VideoExporter
VideoExporter.transcode() takes a list of VideoSegments and renders each out to separate file (V1-seg0000.mov, V1-seg0001.mov, etc.) then concatenates these, without further transcoding, into V1.mov. (Depending on the output format these might also be MXF or MP4 files instead of MOV.)
The way each segment is rendered depends on the both the source file format and the desired output format:
· In the simplest case, if FFmpeg directly supports both the input and output format, we can transcode the segment using FFmpeg by executing a command of the form:
ffmpeg -i inputFile -ss startTime -t duration -an -codec:v videoCodec outputFile
· If the output format is “special”, ie. one that we’re using the native helper for rather than FFmpeg (including ProRes MOV, DNx MXF Op1a, DNx MXF OpAtom, DNx MOV, AVFoundation MP4, etc.) then we open the file as a movie in the native player and tell it to transcode to the desired output format.
· If the input file can’t be decoded by FFmpeg (for example, RED or CanonRAW or BRAW) but the output can be encoded by FFmpeg then we also open the input file as a movie with the native player and export it to an intermediate YUV format, then pass that intermediate file to FFmpeg to transcode.
· If the source video doesn’t come from a media file at all but is a “programmatic” video of some kind (e.g. a title slate, a blank black filler where there’s a gap in a sequence, or in the most extreme case, is rendered completely programmatically using our JavaScript API, though I don’t think anyone currently uses this) it is rendered to an intermediate RGB format, which is then passed to FFmpeg to transcode.

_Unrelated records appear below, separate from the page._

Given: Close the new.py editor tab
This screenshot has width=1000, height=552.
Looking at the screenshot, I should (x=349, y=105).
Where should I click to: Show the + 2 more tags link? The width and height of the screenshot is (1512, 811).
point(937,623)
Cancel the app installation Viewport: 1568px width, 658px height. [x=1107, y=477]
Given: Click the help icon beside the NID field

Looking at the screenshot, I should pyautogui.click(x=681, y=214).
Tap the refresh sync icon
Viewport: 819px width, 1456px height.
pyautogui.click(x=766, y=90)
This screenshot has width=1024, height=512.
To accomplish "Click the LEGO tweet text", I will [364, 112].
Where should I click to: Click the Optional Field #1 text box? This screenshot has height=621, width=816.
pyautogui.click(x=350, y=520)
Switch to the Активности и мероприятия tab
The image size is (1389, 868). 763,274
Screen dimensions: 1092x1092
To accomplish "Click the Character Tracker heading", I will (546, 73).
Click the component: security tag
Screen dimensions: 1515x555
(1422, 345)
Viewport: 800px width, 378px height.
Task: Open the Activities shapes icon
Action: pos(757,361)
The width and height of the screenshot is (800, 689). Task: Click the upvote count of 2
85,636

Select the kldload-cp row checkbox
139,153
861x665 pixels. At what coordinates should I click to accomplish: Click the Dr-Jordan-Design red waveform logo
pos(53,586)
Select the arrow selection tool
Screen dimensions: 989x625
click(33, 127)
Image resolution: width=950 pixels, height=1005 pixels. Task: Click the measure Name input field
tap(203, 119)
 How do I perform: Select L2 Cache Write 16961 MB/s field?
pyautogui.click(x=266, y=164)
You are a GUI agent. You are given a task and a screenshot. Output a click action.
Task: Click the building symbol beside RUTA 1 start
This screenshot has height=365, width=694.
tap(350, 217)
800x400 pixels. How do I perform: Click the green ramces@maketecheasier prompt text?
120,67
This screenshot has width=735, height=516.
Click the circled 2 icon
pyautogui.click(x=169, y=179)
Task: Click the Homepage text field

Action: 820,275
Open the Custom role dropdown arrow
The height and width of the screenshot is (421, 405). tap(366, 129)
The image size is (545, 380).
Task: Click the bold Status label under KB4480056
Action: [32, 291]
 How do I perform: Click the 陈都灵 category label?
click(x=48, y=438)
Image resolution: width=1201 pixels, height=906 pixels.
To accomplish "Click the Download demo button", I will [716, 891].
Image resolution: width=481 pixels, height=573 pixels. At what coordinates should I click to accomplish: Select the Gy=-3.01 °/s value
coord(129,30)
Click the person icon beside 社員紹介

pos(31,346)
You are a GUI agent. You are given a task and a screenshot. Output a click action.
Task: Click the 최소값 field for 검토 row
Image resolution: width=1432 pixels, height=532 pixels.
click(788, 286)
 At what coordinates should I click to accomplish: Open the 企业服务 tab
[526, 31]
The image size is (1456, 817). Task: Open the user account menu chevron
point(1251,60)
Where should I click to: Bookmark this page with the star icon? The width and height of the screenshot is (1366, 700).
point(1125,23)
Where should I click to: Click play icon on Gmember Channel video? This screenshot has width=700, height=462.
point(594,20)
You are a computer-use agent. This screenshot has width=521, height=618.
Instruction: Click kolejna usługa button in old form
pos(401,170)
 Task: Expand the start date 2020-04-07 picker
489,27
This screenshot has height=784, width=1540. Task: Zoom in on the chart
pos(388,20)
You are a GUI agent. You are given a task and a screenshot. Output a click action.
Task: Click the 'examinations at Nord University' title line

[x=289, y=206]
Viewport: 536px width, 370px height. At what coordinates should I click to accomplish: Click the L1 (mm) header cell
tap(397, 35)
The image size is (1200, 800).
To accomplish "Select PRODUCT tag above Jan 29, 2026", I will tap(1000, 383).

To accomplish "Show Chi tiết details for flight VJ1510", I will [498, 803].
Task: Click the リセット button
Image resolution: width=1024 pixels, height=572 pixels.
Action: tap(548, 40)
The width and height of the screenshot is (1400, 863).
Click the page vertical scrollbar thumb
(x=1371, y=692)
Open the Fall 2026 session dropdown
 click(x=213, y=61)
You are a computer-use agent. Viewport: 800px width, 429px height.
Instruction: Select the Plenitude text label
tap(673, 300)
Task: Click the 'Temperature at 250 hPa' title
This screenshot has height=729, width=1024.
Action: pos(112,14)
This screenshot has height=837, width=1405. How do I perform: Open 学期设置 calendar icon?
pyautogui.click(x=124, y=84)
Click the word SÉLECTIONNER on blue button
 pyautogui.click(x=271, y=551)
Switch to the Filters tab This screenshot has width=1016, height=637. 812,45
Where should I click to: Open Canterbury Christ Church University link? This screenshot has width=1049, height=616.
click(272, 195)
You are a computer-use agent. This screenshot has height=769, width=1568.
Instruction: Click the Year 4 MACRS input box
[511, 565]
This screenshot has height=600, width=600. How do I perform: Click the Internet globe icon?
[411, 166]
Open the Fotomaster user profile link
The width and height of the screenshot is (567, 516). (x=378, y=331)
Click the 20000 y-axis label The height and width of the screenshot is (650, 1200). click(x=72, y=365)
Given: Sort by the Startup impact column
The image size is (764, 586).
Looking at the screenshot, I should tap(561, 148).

In each case it’s VideoSegment.prepareSource() that does the intermediate decode if required. SegmentExporter.getIntermediateDecoder() tests if to see it looks like FFmpeg will support the input file or an intermediate decode is required.
If we need to use the native helper rather than FFmpeg to do the transcode (to ProRes, DNx, YUV etc.) then SpecialTranscoder.exportSpecial() handles this.